Ablauf einer Feuerbestattung
Eine Feuerbestattung beginnt üblicherweise mit einer Trauerfeier, die entweder vor der Kremation am geschlossenen Sarg oder nach der Einäscherung mit der Ascheurne stattfindet. Diese Zeremonie kann in einer Kapelle auf dem Friedhof, in einer Kirche oder an einem frei gewählten Ort abgehalten werden. Durch Musik, persönliche Redebeiträge sowie symbolische Rituale wie das Anzünden von Kerzen oder das Ablegen von Blumen erhält die Feier eine individuelle und emotionale Atmosphäre.
In Deutschland ist gesetzlich vorgeschrieben, dass die Einäscherung in einem Sarg erfolgt. Das bedeutet, dass der oder die Verstorbene – auch wenn eine spätere Urnenfeier geplant ist – zunächst in einem Sarg eingebettet wird. Die Kremation selbst findet unter strenger staatlicher Aufsicht und nach genauen hygienischen sowie technischen Normen statt, sodass ein würdevoller Umgang mit dem Verstorbenen jederzeit gewährleistet ist.

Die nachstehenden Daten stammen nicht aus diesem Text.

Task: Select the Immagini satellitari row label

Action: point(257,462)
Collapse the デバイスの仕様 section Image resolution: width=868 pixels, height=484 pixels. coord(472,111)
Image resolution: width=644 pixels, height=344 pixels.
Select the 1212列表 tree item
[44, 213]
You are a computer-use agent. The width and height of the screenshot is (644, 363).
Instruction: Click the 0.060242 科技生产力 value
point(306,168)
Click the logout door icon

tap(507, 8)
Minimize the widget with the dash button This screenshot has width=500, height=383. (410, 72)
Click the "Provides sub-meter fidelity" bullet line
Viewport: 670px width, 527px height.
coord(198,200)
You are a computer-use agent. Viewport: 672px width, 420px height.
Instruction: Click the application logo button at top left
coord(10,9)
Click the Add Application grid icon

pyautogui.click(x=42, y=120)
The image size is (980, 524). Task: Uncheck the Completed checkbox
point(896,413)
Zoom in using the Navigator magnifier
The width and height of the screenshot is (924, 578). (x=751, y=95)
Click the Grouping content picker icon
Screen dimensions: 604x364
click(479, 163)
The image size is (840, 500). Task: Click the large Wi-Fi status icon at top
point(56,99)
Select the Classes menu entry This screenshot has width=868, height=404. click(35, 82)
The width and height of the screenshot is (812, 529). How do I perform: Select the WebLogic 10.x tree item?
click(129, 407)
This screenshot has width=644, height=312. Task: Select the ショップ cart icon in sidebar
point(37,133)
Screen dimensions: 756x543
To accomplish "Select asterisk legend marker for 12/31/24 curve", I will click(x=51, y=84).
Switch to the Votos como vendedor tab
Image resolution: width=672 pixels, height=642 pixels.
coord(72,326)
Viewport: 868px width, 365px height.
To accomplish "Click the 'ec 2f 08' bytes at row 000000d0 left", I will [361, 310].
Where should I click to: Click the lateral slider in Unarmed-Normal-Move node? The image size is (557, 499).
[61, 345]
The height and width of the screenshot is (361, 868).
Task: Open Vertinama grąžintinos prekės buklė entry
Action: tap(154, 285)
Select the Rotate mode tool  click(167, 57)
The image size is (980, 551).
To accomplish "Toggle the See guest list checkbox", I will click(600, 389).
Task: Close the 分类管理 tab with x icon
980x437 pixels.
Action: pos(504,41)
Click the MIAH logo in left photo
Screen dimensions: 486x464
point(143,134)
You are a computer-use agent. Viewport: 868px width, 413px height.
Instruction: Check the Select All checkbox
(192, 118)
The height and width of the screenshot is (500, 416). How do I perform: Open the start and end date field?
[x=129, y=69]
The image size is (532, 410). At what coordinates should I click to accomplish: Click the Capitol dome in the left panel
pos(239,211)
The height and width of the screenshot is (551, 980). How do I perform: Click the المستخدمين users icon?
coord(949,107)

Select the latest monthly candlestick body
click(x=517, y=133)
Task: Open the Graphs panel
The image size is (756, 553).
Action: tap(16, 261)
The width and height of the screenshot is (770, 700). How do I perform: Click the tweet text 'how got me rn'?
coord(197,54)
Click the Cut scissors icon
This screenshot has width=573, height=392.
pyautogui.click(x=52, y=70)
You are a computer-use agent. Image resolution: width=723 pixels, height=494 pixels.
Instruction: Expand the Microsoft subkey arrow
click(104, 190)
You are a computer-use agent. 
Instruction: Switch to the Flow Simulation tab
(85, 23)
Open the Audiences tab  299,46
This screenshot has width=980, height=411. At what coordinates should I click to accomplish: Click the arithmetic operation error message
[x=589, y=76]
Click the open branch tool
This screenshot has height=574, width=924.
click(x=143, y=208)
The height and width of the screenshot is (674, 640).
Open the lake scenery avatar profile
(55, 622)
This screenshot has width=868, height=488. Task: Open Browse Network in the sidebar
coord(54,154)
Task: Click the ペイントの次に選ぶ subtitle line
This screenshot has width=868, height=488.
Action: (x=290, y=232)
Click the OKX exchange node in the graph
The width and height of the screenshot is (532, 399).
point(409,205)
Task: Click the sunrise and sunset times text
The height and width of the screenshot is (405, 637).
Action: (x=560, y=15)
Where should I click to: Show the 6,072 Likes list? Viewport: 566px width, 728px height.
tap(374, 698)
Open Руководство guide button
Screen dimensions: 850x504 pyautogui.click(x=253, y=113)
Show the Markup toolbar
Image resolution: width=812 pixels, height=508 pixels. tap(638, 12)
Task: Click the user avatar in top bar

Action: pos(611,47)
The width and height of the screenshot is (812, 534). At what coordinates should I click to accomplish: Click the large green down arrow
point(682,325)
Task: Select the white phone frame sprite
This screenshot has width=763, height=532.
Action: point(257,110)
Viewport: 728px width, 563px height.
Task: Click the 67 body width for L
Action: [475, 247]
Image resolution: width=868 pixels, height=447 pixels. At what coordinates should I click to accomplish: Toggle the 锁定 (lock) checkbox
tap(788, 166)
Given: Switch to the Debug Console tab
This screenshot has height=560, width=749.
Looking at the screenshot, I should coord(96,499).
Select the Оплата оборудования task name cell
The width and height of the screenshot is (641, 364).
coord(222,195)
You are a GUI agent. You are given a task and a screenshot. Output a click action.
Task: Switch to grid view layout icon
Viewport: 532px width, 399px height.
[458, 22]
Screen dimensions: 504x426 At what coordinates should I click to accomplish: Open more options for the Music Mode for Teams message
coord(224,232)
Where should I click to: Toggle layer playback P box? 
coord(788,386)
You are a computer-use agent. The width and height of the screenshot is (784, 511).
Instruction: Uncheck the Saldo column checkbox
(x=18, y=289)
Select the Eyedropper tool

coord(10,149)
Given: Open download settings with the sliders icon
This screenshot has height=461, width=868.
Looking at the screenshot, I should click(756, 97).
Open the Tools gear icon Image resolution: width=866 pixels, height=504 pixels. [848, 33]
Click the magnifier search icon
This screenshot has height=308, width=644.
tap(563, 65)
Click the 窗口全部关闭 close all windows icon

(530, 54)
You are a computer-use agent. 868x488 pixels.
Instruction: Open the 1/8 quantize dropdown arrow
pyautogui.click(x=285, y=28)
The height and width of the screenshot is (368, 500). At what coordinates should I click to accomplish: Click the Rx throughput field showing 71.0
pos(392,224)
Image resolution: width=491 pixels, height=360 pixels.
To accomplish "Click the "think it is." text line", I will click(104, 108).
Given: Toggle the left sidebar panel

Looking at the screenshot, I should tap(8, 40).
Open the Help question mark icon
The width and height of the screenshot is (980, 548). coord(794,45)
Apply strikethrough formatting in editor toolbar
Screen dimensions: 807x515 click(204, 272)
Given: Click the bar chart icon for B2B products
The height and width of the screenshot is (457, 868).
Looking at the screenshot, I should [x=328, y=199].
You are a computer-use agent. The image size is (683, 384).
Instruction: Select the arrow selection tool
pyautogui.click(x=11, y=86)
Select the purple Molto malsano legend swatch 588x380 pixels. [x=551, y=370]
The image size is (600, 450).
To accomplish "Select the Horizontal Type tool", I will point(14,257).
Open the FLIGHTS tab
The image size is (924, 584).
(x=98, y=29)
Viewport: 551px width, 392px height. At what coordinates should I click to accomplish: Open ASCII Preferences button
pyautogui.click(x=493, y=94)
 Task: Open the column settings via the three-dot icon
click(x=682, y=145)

Nach der Einäscherung wird die Asche in einer Urne aufbewahrt. Diese wird zu einem späteren Zeitpunkt beigesetzt – entweder auf einem Friedhof, in einem Kolumbarium oder, je nach Bundesland, auch in einem naturbelassenen Areal wie einem Friedwald. Auch zur Urnenbeisetzung kann eine Abschiednahme organisiert werden, bei der Hinterbliebene mit Gedichten, Gebeten oder persönlichen Worten dem Verstorbenen gedenken.